Join us in celebration of the receipt of our first “Cease and Desist” order! (see comments)
Peace-loving creatures we are, so the film clip that was here is no longer. Oh well. If it were here, the following piece would makes sense. you’re just gonna have to trust me on that one.
THIS FILM HAS EXPLOSIONS. WHY DO YOU NOT LIKE IT?
The Hare woke me up screaming one morning, saying he was going to “EXPLODE!” and, like some dreadfully uncouf terror with a bad hare day and a lunatic fringe, take the World with him.
“Chillaaax” I replied, “My dear Hare, I rather like the chair upon which I’m sitting, and there’s a documentary on Naked Witchcraft on National Geographic, commencing presently. If this room gets you down – you’re wearing gloves – hop into another. You’re The Hare! You can be anywhere!

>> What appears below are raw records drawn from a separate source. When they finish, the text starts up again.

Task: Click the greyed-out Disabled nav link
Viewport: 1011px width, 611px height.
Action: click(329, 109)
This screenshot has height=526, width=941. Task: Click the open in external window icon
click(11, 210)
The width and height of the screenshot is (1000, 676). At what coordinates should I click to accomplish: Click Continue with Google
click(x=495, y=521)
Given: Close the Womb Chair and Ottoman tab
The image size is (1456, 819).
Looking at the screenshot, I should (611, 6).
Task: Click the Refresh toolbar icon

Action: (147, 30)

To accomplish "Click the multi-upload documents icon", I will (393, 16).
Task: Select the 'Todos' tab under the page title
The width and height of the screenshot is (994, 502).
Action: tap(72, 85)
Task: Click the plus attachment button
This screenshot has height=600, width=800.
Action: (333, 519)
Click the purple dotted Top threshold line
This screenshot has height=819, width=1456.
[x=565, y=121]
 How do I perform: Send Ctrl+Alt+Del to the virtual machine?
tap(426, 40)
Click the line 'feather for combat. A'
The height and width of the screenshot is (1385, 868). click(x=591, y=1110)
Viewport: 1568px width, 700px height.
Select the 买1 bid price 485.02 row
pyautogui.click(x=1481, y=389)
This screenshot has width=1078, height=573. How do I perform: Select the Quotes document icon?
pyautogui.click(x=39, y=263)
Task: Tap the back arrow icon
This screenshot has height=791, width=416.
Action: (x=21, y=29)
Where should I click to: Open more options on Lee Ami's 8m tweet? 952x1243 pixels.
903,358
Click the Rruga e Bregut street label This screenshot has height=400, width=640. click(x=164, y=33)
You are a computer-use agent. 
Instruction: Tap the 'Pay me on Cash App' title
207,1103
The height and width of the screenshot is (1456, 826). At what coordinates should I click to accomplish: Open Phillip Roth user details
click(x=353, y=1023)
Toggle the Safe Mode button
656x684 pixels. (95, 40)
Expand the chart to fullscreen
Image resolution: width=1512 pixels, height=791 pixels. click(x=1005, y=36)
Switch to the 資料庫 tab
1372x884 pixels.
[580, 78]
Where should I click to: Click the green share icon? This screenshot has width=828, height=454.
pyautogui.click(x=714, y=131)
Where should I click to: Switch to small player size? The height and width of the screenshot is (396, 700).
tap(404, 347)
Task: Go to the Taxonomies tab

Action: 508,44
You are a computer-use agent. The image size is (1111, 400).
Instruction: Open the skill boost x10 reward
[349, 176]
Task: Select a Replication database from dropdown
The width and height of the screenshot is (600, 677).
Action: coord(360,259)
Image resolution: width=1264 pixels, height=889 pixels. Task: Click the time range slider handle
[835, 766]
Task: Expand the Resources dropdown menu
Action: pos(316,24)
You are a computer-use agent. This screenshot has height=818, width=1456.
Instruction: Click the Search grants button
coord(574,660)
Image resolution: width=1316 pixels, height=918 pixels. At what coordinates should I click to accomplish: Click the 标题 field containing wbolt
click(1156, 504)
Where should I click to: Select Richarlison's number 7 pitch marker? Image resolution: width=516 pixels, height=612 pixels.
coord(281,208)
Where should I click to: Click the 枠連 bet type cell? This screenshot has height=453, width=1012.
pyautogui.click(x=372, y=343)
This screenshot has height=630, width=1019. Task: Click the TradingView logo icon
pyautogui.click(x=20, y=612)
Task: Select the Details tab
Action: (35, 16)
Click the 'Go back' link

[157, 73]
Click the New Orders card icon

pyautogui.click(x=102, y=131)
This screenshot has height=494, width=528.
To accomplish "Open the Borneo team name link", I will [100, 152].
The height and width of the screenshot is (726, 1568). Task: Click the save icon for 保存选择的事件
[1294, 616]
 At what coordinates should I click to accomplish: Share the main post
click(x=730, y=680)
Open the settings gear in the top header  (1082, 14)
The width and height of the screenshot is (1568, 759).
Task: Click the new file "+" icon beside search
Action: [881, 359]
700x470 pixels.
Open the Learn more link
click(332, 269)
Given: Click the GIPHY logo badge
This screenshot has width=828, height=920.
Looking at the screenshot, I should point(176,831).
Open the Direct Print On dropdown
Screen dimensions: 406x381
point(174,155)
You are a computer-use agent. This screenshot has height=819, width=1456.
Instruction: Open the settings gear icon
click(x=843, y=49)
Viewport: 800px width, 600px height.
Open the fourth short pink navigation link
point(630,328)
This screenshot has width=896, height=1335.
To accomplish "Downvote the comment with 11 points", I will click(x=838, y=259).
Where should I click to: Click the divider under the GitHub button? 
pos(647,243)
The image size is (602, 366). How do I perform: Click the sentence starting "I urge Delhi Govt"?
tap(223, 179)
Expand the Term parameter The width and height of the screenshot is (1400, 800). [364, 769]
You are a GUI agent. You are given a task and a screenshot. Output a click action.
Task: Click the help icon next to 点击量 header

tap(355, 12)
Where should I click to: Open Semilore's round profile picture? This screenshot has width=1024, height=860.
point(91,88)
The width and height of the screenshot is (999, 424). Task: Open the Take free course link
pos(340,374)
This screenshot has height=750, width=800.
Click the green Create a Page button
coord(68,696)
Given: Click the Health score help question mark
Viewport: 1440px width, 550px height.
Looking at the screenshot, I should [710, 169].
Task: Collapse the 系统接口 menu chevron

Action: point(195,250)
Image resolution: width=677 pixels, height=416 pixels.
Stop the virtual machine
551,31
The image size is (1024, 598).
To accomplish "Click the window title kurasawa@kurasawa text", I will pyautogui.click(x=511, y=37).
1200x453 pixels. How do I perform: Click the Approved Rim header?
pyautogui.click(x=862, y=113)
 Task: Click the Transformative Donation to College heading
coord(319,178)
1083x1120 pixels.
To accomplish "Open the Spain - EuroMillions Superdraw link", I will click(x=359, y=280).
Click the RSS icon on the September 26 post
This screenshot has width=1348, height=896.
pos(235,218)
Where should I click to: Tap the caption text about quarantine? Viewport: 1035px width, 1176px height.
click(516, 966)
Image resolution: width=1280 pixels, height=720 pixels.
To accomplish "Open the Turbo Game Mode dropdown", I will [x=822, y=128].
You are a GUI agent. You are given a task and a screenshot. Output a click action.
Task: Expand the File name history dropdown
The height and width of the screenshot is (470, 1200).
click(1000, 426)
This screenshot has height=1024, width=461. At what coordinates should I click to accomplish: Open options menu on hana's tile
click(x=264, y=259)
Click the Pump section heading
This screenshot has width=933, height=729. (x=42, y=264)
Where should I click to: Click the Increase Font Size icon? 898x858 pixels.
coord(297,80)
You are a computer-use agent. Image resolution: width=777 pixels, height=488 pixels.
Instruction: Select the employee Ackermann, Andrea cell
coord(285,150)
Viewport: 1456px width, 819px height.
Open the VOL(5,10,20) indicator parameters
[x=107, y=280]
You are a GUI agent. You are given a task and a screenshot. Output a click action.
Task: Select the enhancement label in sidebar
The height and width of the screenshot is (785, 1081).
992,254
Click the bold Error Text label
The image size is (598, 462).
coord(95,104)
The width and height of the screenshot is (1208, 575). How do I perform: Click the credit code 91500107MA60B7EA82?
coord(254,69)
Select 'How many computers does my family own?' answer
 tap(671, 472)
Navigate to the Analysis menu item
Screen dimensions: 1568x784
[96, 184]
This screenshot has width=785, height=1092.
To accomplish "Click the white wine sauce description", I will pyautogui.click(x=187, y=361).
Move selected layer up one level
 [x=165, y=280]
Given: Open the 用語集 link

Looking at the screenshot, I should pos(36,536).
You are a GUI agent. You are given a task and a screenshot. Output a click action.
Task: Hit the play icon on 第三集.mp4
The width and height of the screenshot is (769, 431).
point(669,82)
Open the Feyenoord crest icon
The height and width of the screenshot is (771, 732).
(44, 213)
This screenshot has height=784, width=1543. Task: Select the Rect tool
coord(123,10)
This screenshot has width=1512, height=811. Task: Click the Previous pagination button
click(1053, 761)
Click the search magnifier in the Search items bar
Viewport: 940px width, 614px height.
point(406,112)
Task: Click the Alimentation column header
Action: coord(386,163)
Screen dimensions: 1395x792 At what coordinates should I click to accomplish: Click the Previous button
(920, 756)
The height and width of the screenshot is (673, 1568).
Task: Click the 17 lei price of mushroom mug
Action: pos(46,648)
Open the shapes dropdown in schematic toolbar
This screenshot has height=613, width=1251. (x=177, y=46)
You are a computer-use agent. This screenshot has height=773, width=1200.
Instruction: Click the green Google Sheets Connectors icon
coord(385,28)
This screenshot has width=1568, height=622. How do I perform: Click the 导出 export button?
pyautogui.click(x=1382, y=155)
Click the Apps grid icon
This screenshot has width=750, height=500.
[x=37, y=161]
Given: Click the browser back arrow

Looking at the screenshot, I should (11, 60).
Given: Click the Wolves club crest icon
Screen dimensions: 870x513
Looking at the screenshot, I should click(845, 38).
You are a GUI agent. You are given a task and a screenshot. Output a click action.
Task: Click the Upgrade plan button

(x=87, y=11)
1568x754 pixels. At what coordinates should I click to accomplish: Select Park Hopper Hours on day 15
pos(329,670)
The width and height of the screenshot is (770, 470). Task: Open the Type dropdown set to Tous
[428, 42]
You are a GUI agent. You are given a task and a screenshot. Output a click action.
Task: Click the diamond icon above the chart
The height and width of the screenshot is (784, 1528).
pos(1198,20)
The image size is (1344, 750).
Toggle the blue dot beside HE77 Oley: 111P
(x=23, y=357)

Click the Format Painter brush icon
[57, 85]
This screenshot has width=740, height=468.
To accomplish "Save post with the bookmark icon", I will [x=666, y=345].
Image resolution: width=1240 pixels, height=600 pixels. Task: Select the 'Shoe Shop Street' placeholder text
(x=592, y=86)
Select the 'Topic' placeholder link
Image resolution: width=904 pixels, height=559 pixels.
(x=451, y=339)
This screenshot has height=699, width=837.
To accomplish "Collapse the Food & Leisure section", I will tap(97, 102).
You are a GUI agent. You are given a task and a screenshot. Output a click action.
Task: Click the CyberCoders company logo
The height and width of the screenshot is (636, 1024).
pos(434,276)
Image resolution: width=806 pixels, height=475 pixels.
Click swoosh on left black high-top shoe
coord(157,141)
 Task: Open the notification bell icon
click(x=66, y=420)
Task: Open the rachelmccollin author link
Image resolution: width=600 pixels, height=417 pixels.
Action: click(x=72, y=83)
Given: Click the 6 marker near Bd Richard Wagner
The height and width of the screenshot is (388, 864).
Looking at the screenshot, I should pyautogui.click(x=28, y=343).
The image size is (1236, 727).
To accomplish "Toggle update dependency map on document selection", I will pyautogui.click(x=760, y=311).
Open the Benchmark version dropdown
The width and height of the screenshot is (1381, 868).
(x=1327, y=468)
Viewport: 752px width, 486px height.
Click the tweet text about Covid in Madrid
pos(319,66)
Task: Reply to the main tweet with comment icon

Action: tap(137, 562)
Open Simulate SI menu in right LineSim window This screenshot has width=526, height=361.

Perhaps it might serve you best not to destroy the things that irk you so, but rather to render them liquid, partially visable. Alfred takes his chair with him wherever he goes, and always has a cosy seat. I suggest you stop watching Woody Allen movies, drink or smoke some Tranquility Tea, cuddle up to Hendrix the cat, keep in touch with Maggie, Rita, and your other more evenly-tempered anarchist friends ….take this cushion, sit on the grass. You were good at marbles when you were a little Hare. Think about winning at marbles. Think about how the marbles are the stars.”
“No, they are not”, he replied
“Well, for the sake of getting you to drop those plastic explosives, they are. Come watch this movie with me. A guy on Youtube describes it as “Anti-American Cinematic Masturbation”! You love masturbation – American or otherwise! Personally, I don’t see the sense in being pro or anti any piece of soil, wherever it is located. But SIT!”
We then watched things Blow Up, in Pink Floydian Peace.